«C’est une histoire d’amour entre deux hommes dans les années 30, avec une forte composante sexuelle», c’est ainsi qu’en septembre le cinéaste Todd Haynes pitchait aux journalistes venus l’interviewer sur son film May December son projet suivant, avec en tête d’affiche Joaquin Phoenix, dont c’était le premier rôle gay. Le film est définitivement mort-né. La star du récent Napoléon de Ridley Scott a décidé de se retirer du projet à cinq jours du début du tournage prévu pour se dérouler à Guadalajara, près de la côte sud-ouest du Mexique. Toute l’équipe technique était déjà sur place, les décors repérés et construits, les rôles secondaires distribués (dont le partenaire principal de Phoenix, l’acteur Danny Ramirez, vu notamment au côté de Tom Cruise dans Top Gun : Maverick). Mais la pièce maîtresse de l’édifice, à savoir Phoenix, et sans que des explications précises n’aient encore fuité dans la presse américaine (c’est IndieWire qui a révélé la défection), a préféré s’extraire du jeu.
Message ulcéré
A la grande stupéfaction et consternation du cinéaste et de sa productrice, Christine Vachon. Cette figure du secteur indépendant américain (elle est la fidèle productrice de Haynes mais aussi de John Waters ou Todd Solondz) a publié un message ulcéré sur ses réseaux : «Et s’il vous plaît, si vous êtes tentés de faire un doigt d’honneur ou de nous réprimander en disant que “c’est ce que vous obtenez en choisissant un acteur hétérosexuel”, ne le faites pas. C’était SON projet et il nous l’a lui-même apporté.» Se décrivant comme extrêmement nerveux à l’approche des tournages, Phoenix avait déjà dérouté en 2008, annonçant mettre un terme à sa carrière pour se lancer dans le rap, faisant de multiples apparitions plus ou moins cohérentes jusqu’à ce que soit révélé qu’il tournait un mockumentaire sous la direction de Casey Affleck, un canular où on le voit dégringoler complètement dans la dope. En réalité, sa carrière se poursuit et gagne encore en importance, enchaînant The Immigrant de James Gray, The Master de Paul Thomas Anderson, Her de Spike Jonze… Le Joker de Todd Phillips, gros succès international, lui permet de décrocher en 2020 l’oscar du meilleur acteur.

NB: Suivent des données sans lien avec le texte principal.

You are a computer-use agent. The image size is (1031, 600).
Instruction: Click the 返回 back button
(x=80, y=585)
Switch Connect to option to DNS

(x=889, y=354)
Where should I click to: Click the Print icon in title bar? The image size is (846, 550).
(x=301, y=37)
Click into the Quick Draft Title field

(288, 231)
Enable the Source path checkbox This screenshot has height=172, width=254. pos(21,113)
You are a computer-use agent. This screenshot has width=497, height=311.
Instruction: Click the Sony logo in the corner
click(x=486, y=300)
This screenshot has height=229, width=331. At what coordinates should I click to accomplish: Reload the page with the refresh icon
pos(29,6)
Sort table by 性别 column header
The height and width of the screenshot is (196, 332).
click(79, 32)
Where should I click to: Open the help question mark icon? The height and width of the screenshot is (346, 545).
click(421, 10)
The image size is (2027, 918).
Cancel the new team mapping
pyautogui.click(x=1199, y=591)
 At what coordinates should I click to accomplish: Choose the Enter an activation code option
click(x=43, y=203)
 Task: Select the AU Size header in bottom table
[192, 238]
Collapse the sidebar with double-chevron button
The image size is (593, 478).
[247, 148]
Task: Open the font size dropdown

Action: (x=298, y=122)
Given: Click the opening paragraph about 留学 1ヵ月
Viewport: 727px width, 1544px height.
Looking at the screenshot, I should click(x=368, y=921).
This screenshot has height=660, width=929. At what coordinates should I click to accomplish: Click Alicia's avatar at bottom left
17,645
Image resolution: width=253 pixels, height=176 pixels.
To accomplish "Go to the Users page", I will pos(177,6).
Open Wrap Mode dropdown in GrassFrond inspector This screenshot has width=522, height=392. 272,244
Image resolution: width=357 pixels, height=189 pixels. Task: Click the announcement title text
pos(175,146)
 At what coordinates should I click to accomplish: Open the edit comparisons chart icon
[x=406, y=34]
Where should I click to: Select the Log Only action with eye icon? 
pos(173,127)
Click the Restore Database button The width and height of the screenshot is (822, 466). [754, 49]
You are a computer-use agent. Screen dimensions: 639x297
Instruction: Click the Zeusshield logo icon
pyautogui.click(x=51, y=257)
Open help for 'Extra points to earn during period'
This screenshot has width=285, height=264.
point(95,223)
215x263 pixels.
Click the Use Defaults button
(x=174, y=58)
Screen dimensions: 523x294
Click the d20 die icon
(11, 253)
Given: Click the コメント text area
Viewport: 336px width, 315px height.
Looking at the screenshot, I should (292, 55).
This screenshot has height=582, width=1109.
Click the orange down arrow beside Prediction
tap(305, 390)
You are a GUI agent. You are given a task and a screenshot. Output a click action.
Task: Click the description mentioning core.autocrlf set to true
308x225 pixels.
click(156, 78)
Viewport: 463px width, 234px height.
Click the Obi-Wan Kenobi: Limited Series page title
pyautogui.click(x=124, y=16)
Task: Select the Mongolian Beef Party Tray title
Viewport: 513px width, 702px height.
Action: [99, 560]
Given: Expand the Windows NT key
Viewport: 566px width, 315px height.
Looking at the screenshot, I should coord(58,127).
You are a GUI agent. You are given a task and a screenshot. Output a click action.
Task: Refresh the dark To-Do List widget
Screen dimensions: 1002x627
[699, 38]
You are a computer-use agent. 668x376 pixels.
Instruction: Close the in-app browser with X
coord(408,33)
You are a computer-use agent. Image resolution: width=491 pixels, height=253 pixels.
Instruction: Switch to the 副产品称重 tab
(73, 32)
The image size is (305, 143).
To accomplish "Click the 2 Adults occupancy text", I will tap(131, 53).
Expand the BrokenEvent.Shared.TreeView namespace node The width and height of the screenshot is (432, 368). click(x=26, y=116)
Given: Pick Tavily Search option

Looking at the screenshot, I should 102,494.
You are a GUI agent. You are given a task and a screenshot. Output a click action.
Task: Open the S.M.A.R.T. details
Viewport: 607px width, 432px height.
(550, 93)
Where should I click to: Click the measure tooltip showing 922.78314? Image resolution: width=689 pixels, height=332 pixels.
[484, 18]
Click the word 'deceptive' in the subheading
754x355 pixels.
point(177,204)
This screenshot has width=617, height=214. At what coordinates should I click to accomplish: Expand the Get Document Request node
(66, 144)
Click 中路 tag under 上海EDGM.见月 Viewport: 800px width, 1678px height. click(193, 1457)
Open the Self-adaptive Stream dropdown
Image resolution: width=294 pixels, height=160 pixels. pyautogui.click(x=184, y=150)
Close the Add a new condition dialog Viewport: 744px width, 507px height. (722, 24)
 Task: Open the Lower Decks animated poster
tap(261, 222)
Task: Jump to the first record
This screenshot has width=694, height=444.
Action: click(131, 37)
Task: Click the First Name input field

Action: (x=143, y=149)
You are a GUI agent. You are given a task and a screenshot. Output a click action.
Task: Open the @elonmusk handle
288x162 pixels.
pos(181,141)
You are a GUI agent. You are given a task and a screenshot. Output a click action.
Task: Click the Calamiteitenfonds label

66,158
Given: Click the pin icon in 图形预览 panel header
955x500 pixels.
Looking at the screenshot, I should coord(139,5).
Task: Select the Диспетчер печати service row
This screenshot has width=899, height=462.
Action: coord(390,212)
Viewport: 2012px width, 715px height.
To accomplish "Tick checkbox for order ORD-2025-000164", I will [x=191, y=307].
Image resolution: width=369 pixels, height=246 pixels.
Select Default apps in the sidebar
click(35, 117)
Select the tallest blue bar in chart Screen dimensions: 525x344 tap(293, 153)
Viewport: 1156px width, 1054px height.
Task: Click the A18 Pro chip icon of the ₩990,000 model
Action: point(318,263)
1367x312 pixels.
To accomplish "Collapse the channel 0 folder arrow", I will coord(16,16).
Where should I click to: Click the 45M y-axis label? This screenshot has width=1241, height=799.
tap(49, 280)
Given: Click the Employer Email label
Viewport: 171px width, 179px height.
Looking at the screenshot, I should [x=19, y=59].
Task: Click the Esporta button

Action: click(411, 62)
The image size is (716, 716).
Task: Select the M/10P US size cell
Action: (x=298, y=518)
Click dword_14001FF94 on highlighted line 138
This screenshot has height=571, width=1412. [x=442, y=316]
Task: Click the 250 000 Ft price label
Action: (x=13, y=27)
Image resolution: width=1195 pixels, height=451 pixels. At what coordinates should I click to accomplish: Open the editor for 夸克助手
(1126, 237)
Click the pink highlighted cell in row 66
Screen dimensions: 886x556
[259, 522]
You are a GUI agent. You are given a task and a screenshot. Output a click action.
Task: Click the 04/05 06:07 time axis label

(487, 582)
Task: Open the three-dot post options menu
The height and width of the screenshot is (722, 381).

Nouveau projet d’adaptation
Joaquin Phoenix, qui a achevé en mai le tournage d’Eddington, le nouveau film d’Ari Aster («un western révisionniste et un film contemporain, avec un pied dans le western et l’autre dans le genre noir», selon le cinéaste, auteur de Midsommar), doit se rendre en septembre à la Mostra de Venise pour accompagner la présentation en avant-première de Joker. Folie à deux de Todd Phillips, avec Lady Gaga. Haynes, de son côté, s’est replié sur un nouveau projet d’adaptation, une série sur le modèle de son magnifique Mildred Pierce, et toujours avec Kate Winslet, intitulé Trust, d’après le roman de Hernán Diaz, l’histoire d’une fortune crescendo au cœur du New York du krach boursier de 1929.